The powerful AI model that refused to name its creator belongs to one of the big companies in China

A powerful AI model that surfaced anonymously on a developer platform last week comes from Chinese smartphone and electric vehicle giant Xiaomi. The company made the revelation after rumors surfaced that the model was actually Chinese startup DeepSeek's new state-of-the-art AI system, Reuters reports.
The release early last year of the low-cost DeepSeek-V3 and R1 models triggered a massive sell-off in tech stocks globally, with investors worried that the big US AI companies would be outclassed by cheaper models that run on much less computing power.
Since then, there has been considerable interest in the DeepSeek-V4, a yet-to-be-released next-generation model.
“Hunter Alpha,” the mysterious new free model that appeared on the AI developer site OpenRouter on March 11 without naming the developer, was later described by the platform as a “stealth model.”
MiMo, Xiaomi's AI development team led by a former DeepSeek researcher, said on Wednesday that the “Hunter Alpha” is an “early internal test version of the MiMo-V2-Pro”, a top-of-the-line model designed to act as a “brain” for “AI agents”.
So-called AI agents are tools designed to perform complex tasks head-to-tail with minimal human input and as autonomously as possible.
The launch of Xiaomi's new model comes at a time when OpenClaw, an open-source platform for AI agents, is being rapidly adopted by users of all kinds in China.
“I call this a silent ambush – not because we planned it, but because the transition from the chatbot paradigm to that of agents happened so quickly that we didn't even fully realize it,” said Luo Fuli, the head of Xiaomi's MiMo team, in a message he published on the “X” social network on Thursday.
Hong Kong-listed Xiaomi shares rose as much as 5.8% on Thursday.

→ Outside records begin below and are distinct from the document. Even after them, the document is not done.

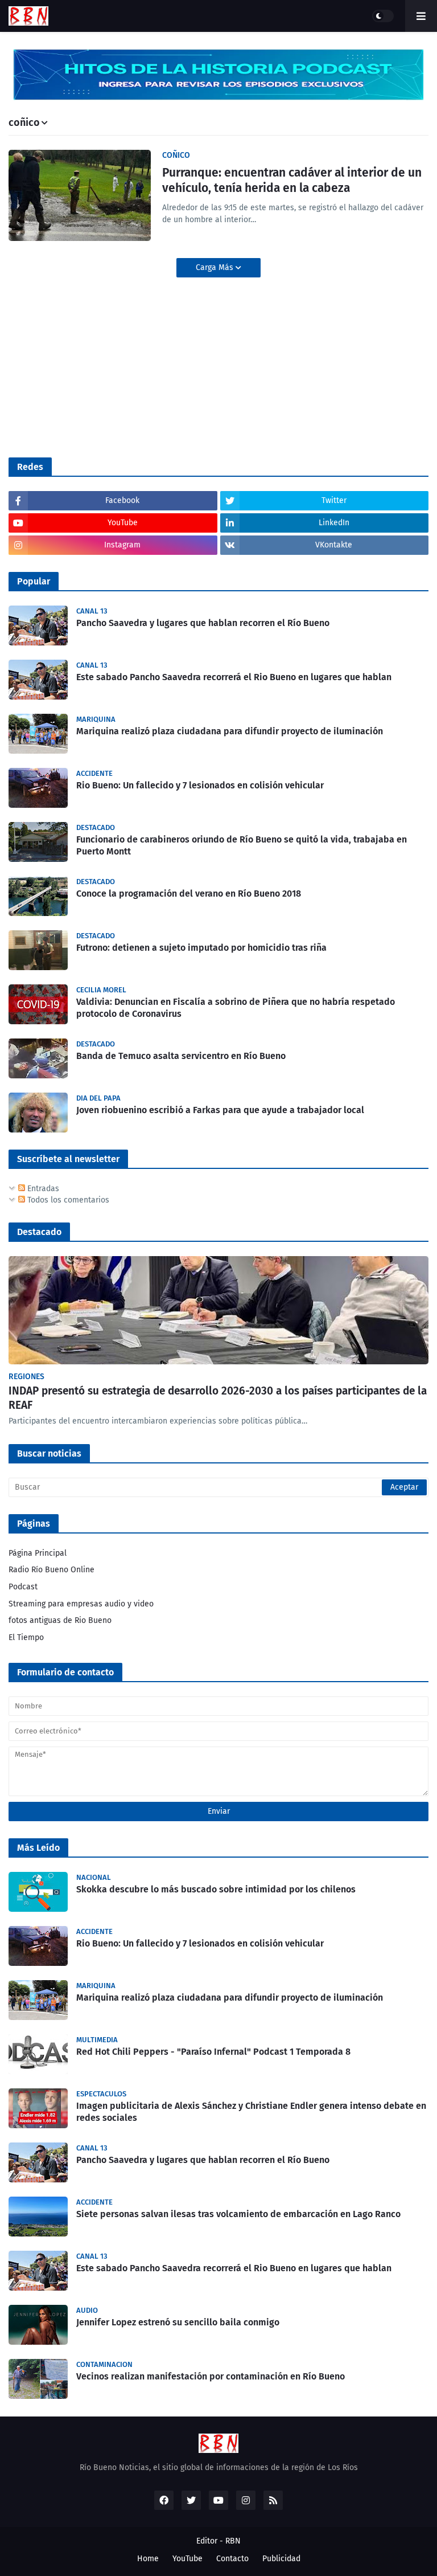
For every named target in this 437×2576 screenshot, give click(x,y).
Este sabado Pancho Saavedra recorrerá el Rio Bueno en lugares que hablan (233, 677)
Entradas (42, 1188)
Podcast (23, 1587)
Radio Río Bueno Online (51, 1570)
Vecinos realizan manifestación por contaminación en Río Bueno (210, 2376)
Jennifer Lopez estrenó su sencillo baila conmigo (177, 2322)
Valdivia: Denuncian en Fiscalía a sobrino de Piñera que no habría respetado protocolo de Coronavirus (235, 1007)
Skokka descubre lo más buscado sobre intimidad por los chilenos (216, 1889)
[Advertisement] (94, 366)
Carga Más (216, 267)
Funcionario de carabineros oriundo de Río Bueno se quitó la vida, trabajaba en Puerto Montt (241, 845)
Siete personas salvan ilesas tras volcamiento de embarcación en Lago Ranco (238, 2214)
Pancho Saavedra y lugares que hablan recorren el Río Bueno (202, 623)
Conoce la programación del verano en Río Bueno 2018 (188, 893)
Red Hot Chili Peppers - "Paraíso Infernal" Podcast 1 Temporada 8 (213, 2051)
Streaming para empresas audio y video (81, 1604)
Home (148, 2558)
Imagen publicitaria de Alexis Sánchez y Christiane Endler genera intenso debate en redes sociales (251, 2111)
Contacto (232, 2558)
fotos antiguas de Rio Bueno (60, 1620)
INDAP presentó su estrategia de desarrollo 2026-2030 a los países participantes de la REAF (218, 1398)
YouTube (187, 2558)
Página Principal (38, 1553)
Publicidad (281, 2558)
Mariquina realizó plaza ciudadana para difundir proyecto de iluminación (229, 731)
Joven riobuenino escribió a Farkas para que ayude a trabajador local (220, 1110)
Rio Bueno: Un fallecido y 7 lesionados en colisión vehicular (200, 785)
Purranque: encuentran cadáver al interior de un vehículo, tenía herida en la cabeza (292, 180)
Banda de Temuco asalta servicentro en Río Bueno (181, 1055)
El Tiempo (26, 1637)
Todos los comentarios (67, 1200)
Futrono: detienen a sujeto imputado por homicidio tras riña (201, 947)
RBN (233, 2541)
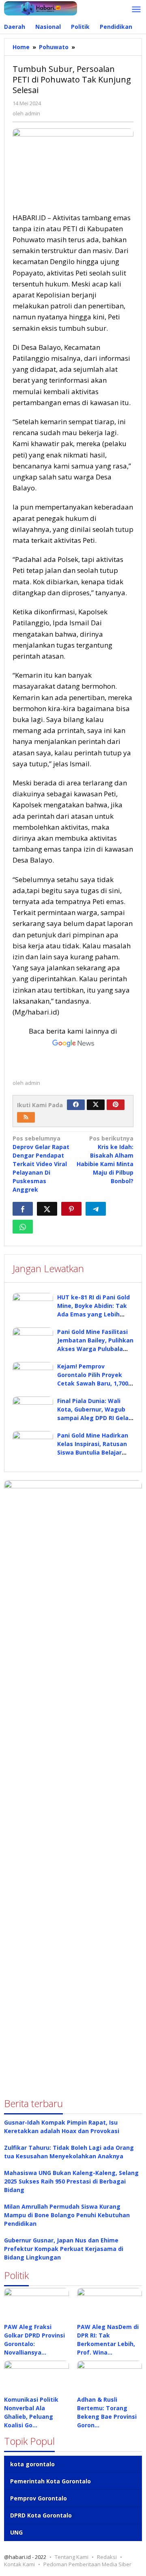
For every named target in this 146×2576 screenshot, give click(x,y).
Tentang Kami (71, 2557)
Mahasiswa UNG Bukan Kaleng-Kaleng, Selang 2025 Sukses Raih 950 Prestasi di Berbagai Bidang (71, 2181)
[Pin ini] (71, 1209)
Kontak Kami (19, 2564)
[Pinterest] (116, 1104)
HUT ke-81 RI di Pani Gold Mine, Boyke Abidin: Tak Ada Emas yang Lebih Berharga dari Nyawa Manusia (93, 1314)
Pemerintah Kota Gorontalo (50, 2481)
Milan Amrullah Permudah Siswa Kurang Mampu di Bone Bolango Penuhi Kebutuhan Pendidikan (67, 2215)
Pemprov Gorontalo (38, 2498)
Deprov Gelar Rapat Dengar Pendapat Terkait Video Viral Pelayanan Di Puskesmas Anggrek (41, 1163)
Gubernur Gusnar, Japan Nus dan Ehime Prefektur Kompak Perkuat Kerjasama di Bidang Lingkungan (63, 2248)
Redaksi (107, 2557)
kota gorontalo (32, 2464)
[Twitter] (96, 1104)
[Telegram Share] (96, 1209)
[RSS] (26, 1117)
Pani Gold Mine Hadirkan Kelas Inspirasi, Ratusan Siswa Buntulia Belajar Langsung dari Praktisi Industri (92, 1452)
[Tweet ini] (47, 1209)
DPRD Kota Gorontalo (41, 2515)
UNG (16, 2532)
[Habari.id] (40, 7)
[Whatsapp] (23, 1227)
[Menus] (136, 10)
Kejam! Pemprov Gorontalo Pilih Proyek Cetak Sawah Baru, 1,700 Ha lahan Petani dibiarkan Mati (95, 1383)
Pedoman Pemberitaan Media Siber (87, 2564)
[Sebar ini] (23, 1209)
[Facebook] (76, 1104)
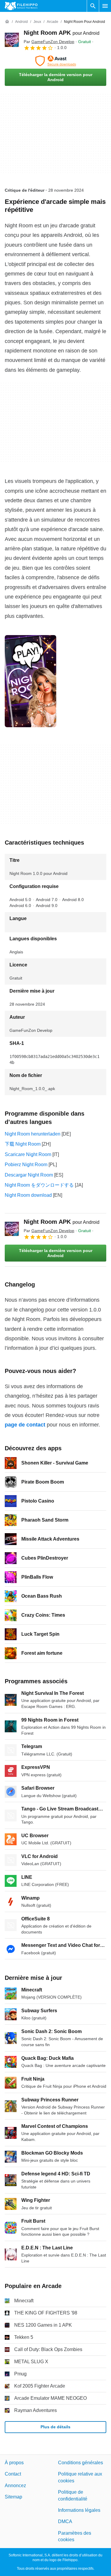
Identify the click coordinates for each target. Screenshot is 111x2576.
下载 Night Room (23, 1144)
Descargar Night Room (29, 1174)
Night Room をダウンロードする (39, 1185)
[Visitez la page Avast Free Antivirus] (55, 61)
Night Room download (28, 1195)
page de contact (25, 1425)
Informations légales (79, 2510)
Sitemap (13, 2496)
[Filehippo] (21, 6)
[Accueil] (7, 21)
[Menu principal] (105, 6)
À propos (14, 2462)
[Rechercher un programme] (93, 6)
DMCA (65, 2521)
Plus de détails (55, 2426)
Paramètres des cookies (74, 2536)
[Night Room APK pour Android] (12, 40)
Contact (13, 2474)
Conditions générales (80, 2462)
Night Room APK (61, 32)
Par (49, 41)
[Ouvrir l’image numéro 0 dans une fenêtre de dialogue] (30, 681)
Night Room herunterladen (32, 1133)
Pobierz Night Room (26, 1164)
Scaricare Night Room (28, 1154)
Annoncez (15, 2485)
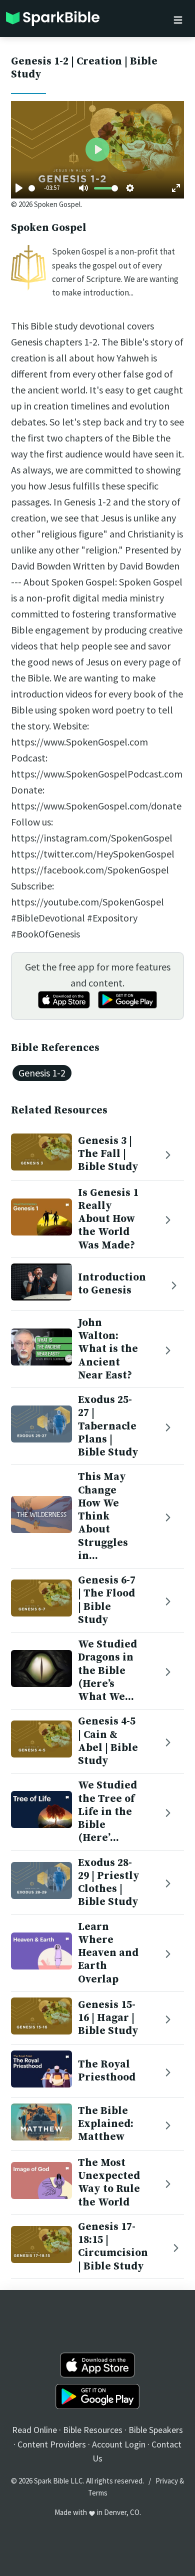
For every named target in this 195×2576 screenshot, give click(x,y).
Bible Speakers (155, 2430)
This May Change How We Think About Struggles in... (103, 1516)
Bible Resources (92, 2430)
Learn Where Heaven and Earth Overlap (108, 1953)
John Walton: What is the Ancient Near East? (108, 1349)
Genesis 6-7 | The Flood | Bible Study (107, 1600)
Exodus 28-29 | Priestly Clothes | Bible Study (109, 1882)
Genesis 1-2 (42, 1072)
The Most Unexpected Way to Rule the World (109, 2182)
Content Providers (52, 2444)
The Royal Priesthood (107, 2071)
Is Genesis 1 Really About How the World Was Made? (108, 1219)
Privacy (167, 2481)
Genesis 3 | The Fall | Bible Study (108, 1154)
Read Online (34, 2430)
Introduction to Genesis (112, 1284)
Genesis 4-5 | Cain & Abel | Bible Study (108, 1741)
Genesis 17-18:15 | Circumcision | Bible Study (113, 2246)
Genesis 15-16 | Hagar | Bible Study (108, 2018)
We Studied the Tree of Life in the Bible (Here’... (107, 1811)
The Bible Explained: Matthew (106, 2124)
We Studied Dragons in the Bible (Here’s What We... (107, 1671)
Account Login (119, 2444)
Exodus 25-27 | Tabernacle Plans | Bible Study (108, 1426)
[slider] (31, 188)
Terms (98, 2493)
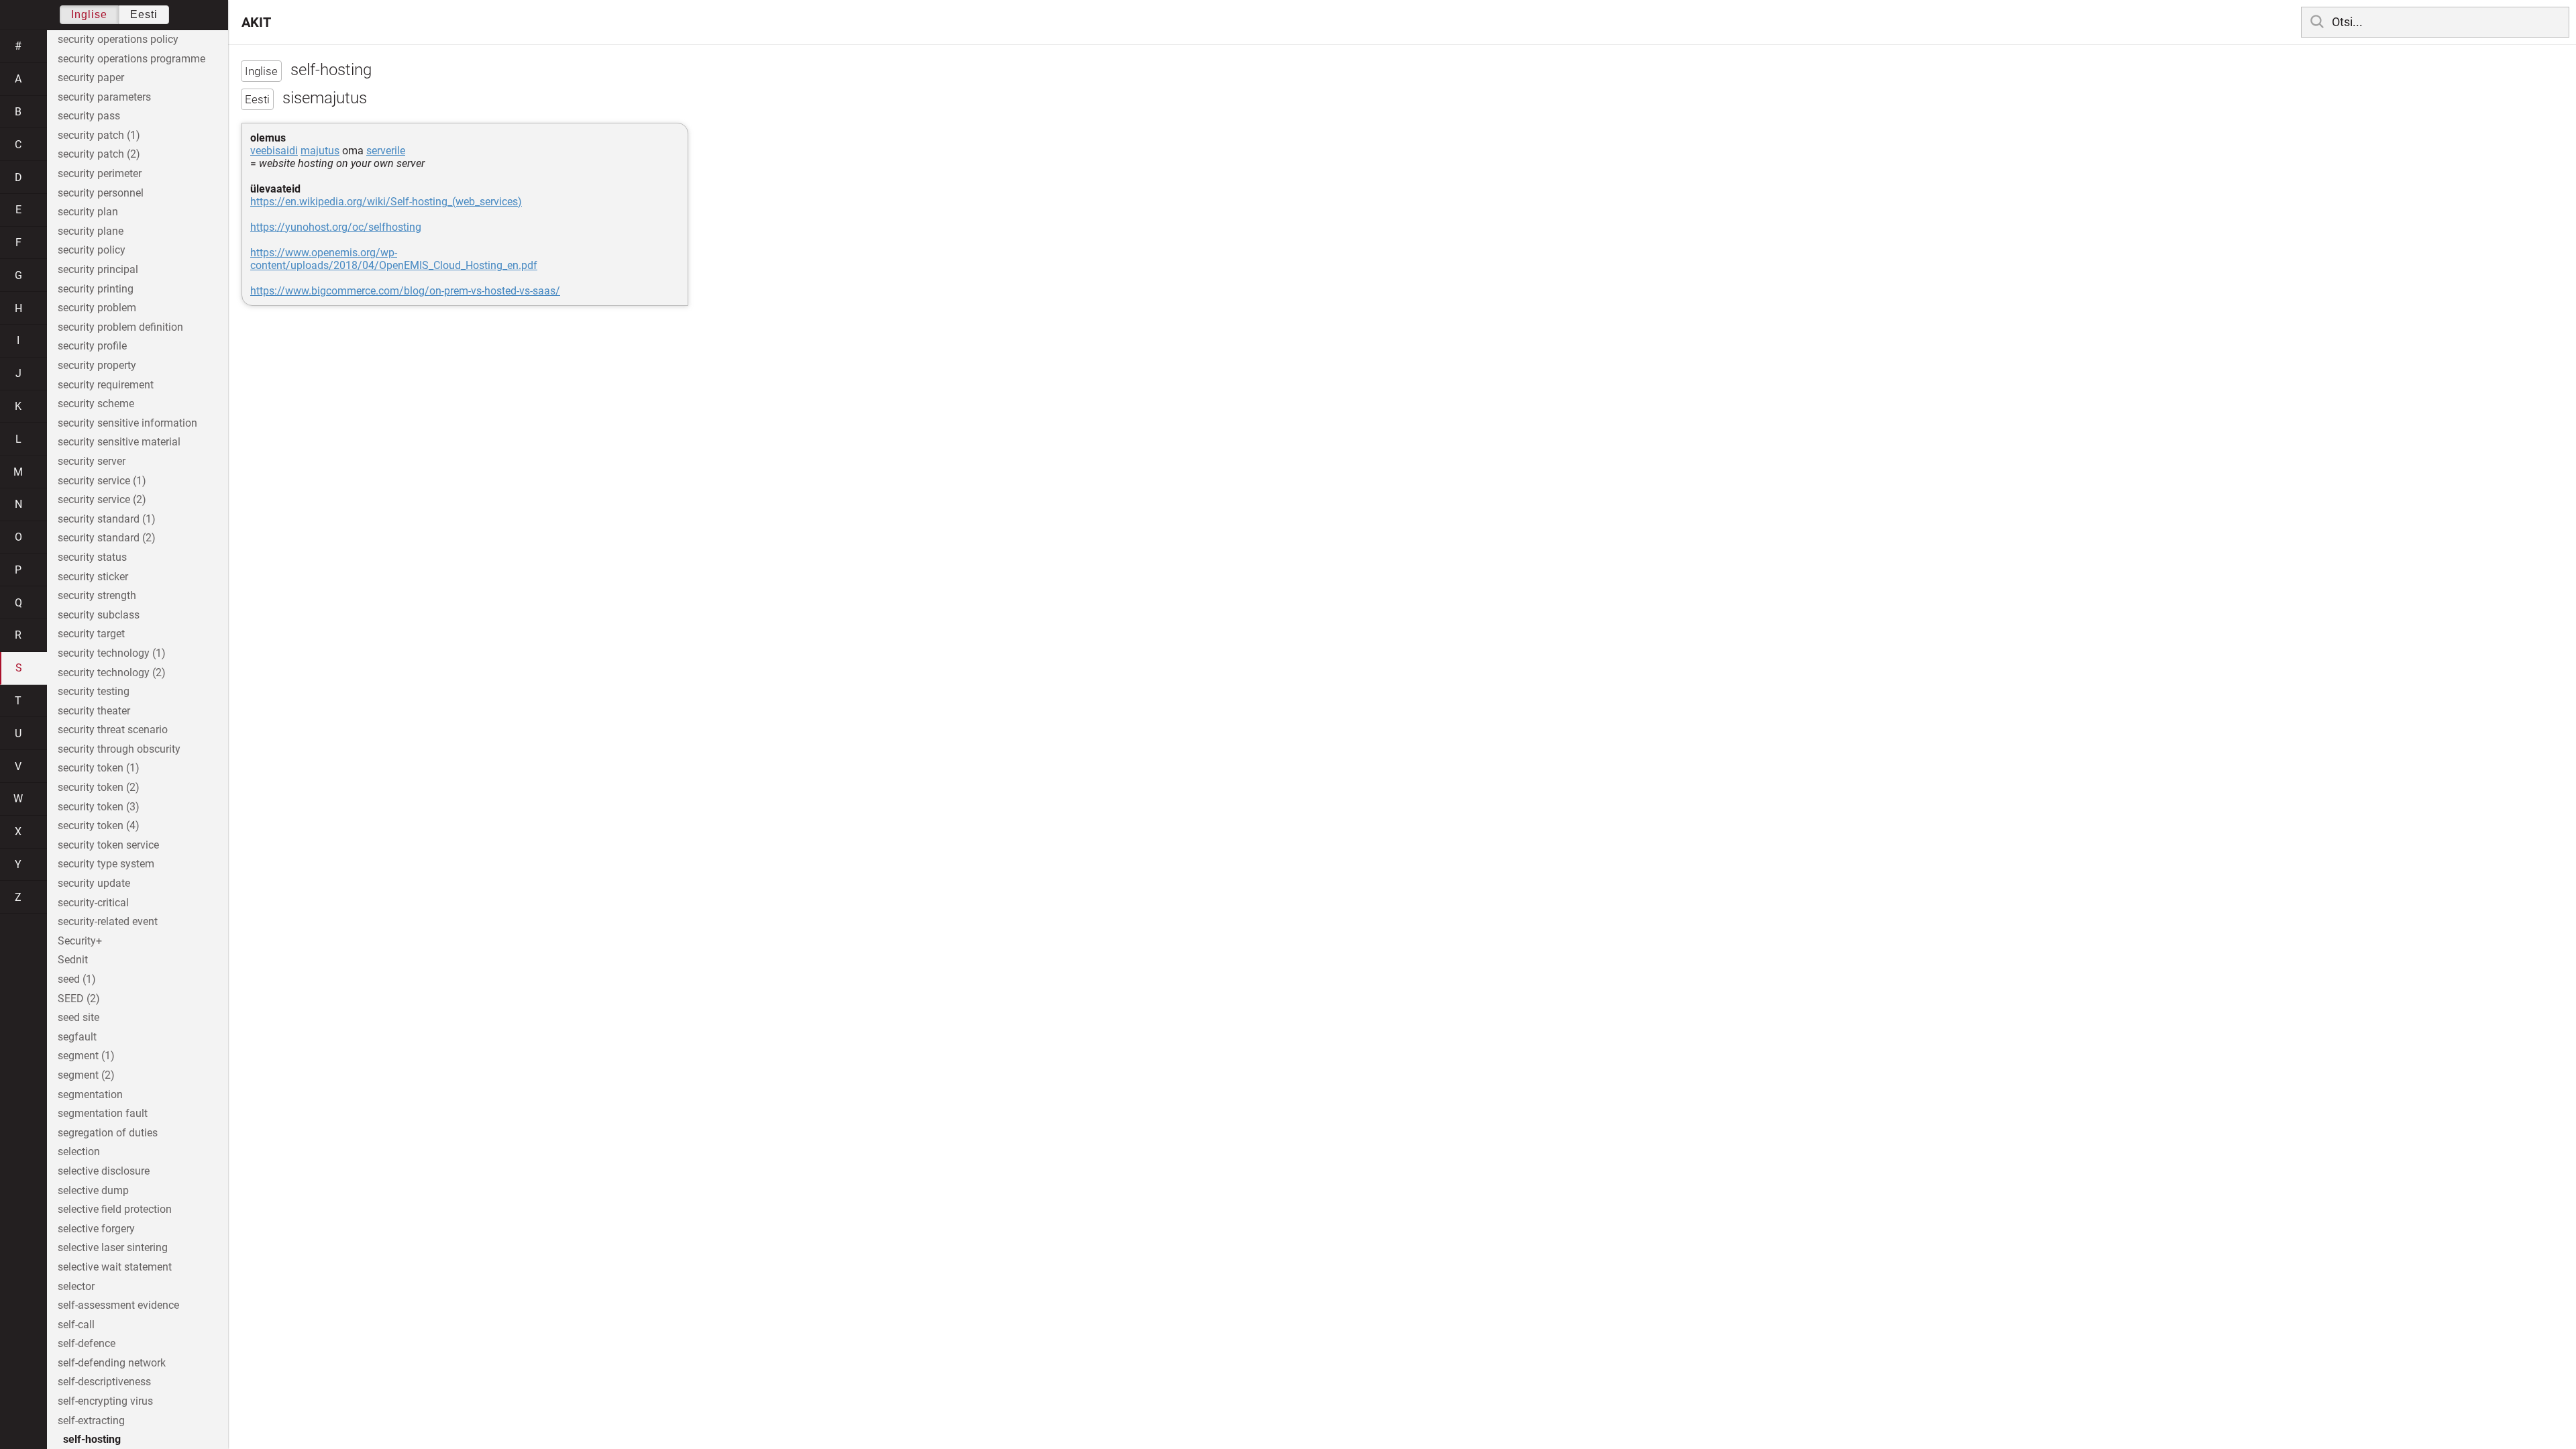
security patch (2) (99, 154)
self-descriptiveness (104, 1381)
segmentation (90, 1094)
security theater (94, 710)
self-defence (86, 1343)
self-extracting (91, 1420)
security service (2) (102, 499)
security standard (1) (107, 519)
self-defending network (112, 1362)
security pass (89, 115)
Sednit (73, 959)
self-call (76, 1324)
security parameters (104, 97)
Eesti (144, 14)
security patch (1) (99, 135)
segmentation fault (103, 1113)
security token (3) (99, 806)
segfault (77, 1036)
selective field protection (115, 1209)
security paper (91, 77)
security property (97, 365)
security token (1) (99, 767)
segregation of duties (108, 1132)
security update (94, 883)
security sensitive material (119, 441)
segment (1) (86, 1055)
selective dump (93, 1190)
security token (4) (99, 825)
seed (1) (77, 979)
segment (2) (86, 1075)
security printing (95, 288)
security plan (88, 211)
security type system (106, 863)
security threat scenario (113, 729)
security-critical (93, 902)
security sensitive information (127, 423)
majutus (320, 150)
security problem (97, 307)
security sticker (93, 576)
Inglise (89, 14)
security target (91, 633)
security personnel (101, 192)
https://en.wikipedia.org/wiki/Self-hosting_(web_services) (386, 201)
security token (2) (99, 787)
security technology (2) (112, 672)
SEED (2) (79, 998)
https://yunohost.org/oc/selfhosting (335, 227)
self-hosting (92, 1439)
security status (92, 557)
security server (91, 461)
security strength (97, 595)
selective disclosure (104, 1171)
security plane (90, 231)
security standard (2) (107, 537)
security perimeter (100, 173)
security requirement (106, 384)
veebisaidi (274, 150)
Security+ (80, 940)
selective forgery (96, 1228)
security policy (91, 250)
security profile (92, 345)
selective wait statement (115, 1266)
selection (79, 1151)
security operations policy (118, 39)
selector (76, 1286)
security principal (98, 269)
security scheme (96, 403)
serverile (385, 150)
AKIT (256, 22)
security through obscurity (119, 749)
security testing (93, 691)
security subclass (99, 614)
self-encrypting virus (105, 1401)
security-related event (108, 921)
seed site (78, 1017)
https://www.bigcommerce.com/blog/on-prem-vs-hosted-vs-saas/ (405, 290)
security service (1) (102, 480)
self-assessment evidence (118, 1305)
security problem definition (120, 327)
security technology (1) (112, 653)
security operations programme (131, 58)
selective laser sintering (113, 1247)
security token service (108, 845)
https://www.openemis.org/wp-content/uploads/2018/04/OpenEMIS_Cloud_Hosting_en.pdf (393, 259)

A mysterious Chinese AI model
During tests by Reuters last week, the “Hunter Alpha” chatbot described itself as “a Chinese AI model trained primarily in Chinese” and said its data spanned to May 2025, the same knowledge limit reported by the DeepSeek chatbot.
When asked about its creator, however, the system refused to identify the developer.
“I only know my name, the size of the parameters, and the length of the context window,” the chatbot said.
“Hunter Alpha's” profile page describes it as a trillion-parameter model, meaning it was trained using about a trillion adjustable values that determine how the system processes language and generates responses.
This and other impressive technical specifications echoed expectations in the tech press for the next-generation DeepSeek V4, which Chinese publications reported could launch as early as April.
Stealth model releases are not uncommon, as platforms like OpenRouter allow developers to query dozens of AI models through a single interface, making it a popular testing ground for new systems.